How can I detect that the matchcollection obj is not "ready" to use?
If you can post the email that's causing the problem (perhaps anonymized in some way), that will give us more information, but I'm thinking the problem is this little guy right here:
([-.]\\w+)*\\.\\w+([-.]\\w+)*
To understand the problem, let's break that into groups:
([-.]\\w+)*
\\.\\w+
([-.]\\w+)*
The strings that will match \\.\\w+ are a subset of those that will match [-.]\\w+. So if part of your input looks like foo.bar.baz.blah.yadda.com, your regex engine has no way of knowing which group is supposed to match it. Does that make sense? So the first ([-.]\\w+)* could match .bar.baz.blah, then the \\.\\w+ could match .yadda, then the last ([-.]\\w+)* could match .com...
...OR the first clause could match .bar.baz, the second could match .blah, and the last could match .yadda.com. Since it doesn't know which one is right, it will keep trying different combinations. It should stop eventually, but that could still take a long time. This is called "catastrophic backtracking".
This issue is compounded by the fact that you're using capturing groups rather than non-capturing groups; i.e. ([-+.]\\w+) instead of (?:[-+.]\\w+). That causes the engine to try and separate and save whatever matches inside the parentheses for later reference. But as I explained above, it's ambiguous which group each substring belongs in.
You might consider replacing everything after the # with something like this:
\\w[-\\w]*\\.[-.\\w]+
That could use some refinement to make it more specific, but you get the general idea. Hope I explained all this well enough; grouping and backreferences are kind of tough to describe.
EDIT:
Looking back at your pattern, there's a deeper issue here, still related to the backtracking/ambiguity problem I mentioned. The clause \\w+([-.]\\w+)* is ambiguous all by itself. Splitting it into parts, we have:
\\w+
([-.]\\w+)*
Suppose you have a string like foobar. Where does the \\w+ end and the ([-.]\\w+)* begin? How many repetitions of ([-.]\\w+) are there? Any of the following could work as matches:
f(oobar)
foo(bar)
f(o)(oba)(r)
f(o)(o)(b)(a)(r)
foobar
etc...
The regex engine doesn't know which is important, so it will try them all. This is the same problem I pointed out above, but it means you have it in multiple places in your pattern.
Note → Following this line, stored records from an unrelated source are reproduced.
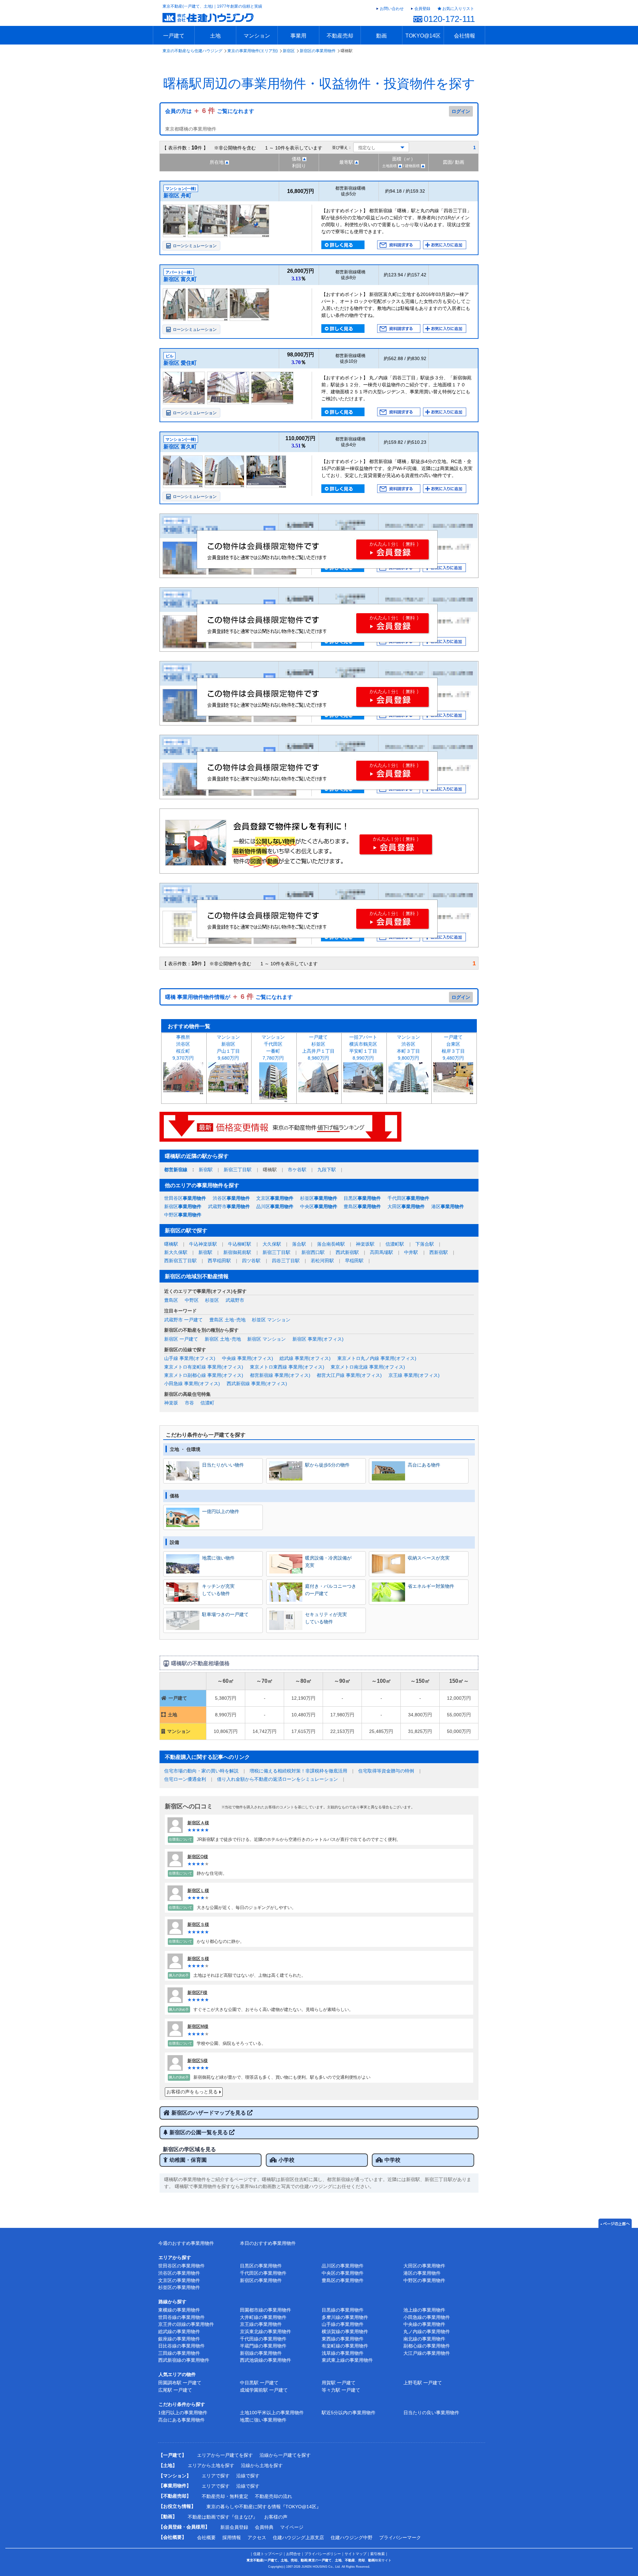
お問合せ (293, 2554)
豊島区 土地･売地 (227, 1319)
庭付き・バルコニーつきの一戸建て (330, 1589)
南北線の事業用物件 (424, 2338)
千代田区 (408, 1198)
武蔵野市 (229, 1206)
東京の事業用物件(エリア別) (252, 50)
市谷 (189, 1402)
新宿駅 (206, 1169)
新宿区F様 (197, 1992)
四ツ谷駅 (251, 1260)
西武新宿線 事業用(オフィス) (257, 1383)
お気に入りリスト (458, 8)
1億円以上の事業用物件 (182, 2412)
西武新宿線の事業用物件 (183, 2360)
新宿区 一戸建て (181, 1339)
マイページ (291, 2527)
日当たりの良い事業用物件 (431, 2412)
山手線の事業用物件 (343, 2324)
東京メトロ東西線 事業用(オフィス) (287, 1367)
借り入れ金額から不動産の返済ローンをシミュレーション (277, 1779)
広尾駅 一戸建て (175, 2390)
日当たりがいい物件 (223, 1465)
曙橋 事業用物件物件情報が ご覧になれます (229, 997)
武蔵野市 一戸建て (183, 1319)
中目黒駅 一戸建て (259, 2382)
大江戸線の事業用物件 (426, 2353)
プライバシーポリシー (322, 2554)
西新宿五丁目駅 (180, 1260)
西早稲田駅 (219, 1260)
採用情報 (231, 2537)
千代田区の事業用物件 (263, 2273)
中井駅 (411, 1252)
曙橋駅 (171, 1244)
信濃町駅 (394, 1244)
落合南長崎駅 (331, 1244)
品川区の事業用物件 (343, 2265)
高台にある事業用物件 (181, 2420)
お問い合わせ (392, 8)
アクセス (257, 2537)
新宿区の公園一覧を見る (199, 2132)
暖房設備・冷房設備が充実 (328, 1561)
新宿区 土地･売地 (223, 1339)
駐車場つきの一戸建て (225, 1614)
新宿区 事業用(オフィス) (318, 1339)
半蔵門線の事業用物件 (263, 2345)
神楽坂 (171, 1402)
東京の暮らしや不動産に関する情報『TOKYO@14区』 (263, 2506)
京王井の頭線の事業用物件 (186, 2324)
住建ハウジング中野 (351, 2537)
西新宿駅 (438, 1252)
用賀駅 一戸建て (339, 2382)
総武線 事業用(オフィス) (305, 1358)
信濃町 (207, 1402)
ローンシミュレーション (195, 245)
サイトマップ (356, 2554)
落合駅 (299, 1244)
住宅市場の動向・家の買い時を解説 (201, 1770)
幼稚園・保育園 (188, 2160)
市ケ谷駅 (297, 1169)
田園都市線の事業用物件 (265, 2310)
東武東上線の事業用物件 (347, 2360)
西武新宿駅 (347, 1252)
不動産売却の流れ (273, 2496)
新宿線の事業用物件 (261, 2353)
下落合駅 (424, 1244)
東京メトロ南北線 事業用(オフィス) (368, 1367)
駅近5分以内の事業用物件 (348, 2412)
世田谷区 (185, 1198)
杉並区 (318, 1198)
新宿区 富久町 (180, 279)
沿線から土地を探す (262, 2465)
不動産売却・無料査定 (225, 2496)
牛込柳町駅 (239, 1244)
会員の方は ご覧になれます (209, 111)
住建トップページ (267, 2554)
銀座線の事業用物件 (179, 2338)
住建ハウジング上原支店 (298, 2537)
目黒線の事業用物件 (343, 2310)
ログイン (461, 111)
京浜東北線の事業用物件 (265, 2331)
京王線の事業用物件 (261, 2324)
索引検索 (377, 2554)
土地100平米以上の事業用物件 (272, 2412)
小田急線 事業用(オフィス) (192, 1383)
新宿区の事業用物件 (318, 50)
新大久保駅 (175, 1252)
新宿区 (289, 50)
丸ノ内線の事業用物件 (426, 2331)
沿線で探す (248, 2475)
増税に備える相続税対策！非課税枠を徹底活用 (298, 1770)
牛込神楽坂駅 (203, 1244)
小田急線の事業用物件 (426, 2317)
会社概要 (206, 2537)
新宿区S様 (197, 2060)
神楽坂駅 (365, 1244)
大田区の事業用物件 (424, 2265)
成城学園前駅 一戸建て (264, 2390)
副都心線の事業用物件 (426, 2345)
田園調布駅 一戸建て (179, 2382)
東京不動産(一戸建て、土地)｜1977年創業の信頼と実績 (212, 6)
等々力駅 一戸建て (341, 2390)
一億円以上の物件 (220, 1511)
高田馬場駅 (381, 1252)
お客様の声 (275, 2517)
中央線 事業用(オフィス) (247, 1358)
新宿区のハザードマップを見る (209, 2113)
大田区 (406, 1206)
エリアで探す (216, 2475)
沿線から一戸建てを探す (285, 2455)
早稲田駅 (354, 1260)
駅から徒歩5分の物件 (327, 1465)
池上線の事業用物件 (424, 2310)
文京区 (274, 1198)
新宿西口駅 (313, 1252)
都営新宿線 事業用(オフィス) (280, 1375)
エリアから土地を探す (211, 2465)
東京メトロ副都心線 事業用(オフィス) (203, 1375)
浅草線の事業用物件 (343, 2353)
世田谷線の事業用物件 (181, 2317)
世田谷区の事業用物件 (181, 2265)
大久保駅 (272, 1244)
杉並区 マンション (271, 1319)
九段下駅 (326, 1169)
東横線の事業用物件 (179, 2310)
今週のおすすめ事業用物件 (186, 2243)
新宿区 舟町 (177, 195)
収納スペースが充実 (429, 1558)
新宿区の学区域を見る (189, 2149)
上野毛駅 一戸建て (422, 2382)
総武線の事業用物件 (179, 2331)
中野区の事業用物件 (424, 2280)
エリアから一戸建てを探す (225, 2455)
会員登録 (422, 8)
Even worse, ([-.]\\w+)* is also ambiguous, because of the + after the \\w. How many groups are there in blah? I count 16 possible combinations: (blah), (b)(lah), (bl)(ah)...
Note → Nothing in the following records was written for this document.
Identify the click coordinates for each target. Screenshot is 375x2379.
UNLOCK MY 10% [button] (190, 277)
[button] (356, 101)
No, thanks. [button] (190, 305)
The amount of different possible combinations is going to be huge, even for a relatively small input, so your engine is going to be in overdrive. I would definitely simplify it if I were you.
I just did a local test and it appears either the sheer document size or something in the ViewState causes the Regex match evaluation to time out. (Edit: I'm pretty sure it's the size, actually. Removing the ViewState just reduces the size significantly.)
An admittedly crude way to solve this would be something like this:
string[] rawHtmlLines = File.ReadAllLines(#"C:\default.aspx");
string filteredHtml = String.Join(Environment.NewLine,
rawHtmlLines.Where(line => !line.Contains("_VIEWSTATE")).ToArray());
string emailPattern = #"\w+([-+.]\w+)*#\w+([-.]\w+)*\.\w+([-.]\w+)*";
var emailMatches = Regex.Matches(filteredHtml, emailPattern);
foreach (Match match in emailMatches)
{
//...
}
Overall I suspect the email pattern is just not well optimised (or intended) to filter out emails in a large string but just used as validation for user input. Generally it might be a good idea to limit the string you search in to just the parts you are actually interested in and keep it as small as possible - for example by leaving out the ViewState which is guaranteed to not contain any readable email addresses.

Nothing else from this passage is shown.